— START —
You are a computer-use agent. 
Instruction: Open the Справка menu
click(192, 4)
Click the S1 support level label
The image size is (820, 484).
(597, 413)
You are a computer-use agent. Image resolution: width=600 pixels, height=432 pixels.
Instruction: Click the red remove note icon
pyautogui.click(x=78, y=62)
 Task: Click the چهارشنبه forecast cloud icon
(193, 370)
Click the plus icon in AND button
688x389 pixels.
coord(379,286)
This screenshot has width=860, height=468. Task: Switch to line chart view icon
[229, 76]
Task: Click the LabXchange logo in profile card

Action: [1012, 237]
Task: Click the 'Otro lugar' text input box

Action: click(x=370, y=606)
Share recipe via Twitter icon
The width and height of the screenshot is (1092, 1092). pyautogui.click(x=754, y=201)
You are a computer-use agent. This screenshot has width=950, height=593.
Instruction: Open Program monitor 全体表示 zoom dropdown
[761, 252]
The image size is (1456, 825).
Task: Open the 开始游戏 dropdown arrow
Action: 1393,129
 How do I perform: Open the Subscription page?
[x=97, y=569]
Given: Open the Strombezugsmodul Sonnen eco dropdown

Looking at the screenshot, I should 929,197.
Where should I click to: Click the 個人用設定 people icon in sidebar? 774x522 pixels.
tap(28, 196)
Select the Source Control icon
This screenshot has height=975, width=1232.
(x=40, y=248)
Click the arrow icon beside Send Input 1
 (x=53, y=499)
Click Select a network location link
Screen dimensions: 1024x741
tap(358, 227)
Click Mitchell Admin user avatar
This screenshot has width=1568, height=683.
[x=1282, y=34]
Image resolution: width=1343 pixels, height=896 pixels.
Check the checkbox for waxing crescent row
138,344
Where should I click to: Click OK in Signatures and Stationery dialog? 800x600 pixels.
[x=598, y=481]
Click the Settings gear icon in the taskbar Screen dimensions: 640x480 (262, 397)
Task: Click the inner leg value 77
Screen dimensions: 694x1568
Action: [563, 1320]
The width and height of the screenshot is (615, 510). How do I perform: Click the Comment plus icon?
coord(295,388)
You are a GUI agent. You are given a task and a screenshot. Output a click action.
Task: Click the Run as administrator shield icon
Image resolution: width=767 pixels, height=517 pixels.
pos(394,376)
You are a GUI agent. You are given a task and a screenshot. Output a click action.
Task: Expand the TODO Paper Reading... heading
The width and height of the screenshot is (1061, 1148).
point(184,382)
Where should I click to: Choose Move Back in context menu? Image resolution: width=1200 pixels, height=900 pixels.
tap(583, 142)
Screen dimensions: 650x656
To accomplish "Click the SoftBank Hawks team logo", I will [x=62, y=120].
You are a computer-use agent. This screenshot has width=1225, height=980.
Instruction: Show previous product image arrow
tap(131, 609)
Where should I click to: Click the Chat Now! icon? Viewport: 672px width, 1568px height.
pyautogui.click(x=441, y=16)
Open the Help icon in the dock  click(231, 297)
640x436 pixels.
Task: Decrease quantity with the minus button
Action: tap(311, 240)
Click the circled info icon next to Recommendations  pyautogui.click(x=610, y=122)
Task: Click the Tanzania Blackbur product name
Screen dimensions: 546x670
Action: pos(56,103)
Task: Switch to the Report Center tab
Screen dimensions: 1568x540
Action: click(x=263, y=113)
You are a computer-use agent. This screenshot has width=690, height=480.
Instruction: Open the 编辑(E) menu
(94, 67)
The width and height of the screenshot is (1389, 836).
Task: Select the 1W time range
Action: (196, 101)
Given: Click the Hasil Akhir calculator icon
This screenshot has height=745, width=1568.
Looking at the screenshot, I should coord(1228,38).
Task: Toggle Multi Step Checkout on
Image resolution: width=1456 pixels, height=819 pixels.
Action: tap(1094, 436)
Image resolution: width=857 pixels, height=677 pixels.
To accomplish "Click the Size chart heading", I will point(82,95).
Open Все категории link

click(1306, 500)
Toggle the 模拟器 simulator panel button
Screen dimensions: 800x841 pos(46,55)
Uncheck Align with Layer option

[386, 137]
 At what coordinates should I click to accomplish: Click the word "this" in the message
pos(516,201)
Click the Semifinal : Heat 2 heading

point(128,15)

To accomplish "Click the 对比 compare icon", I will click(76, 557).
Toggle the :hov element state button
— END —
Count how many lines of the data above contain the word "dropdown", and give only the number.

Solution to the exercise
3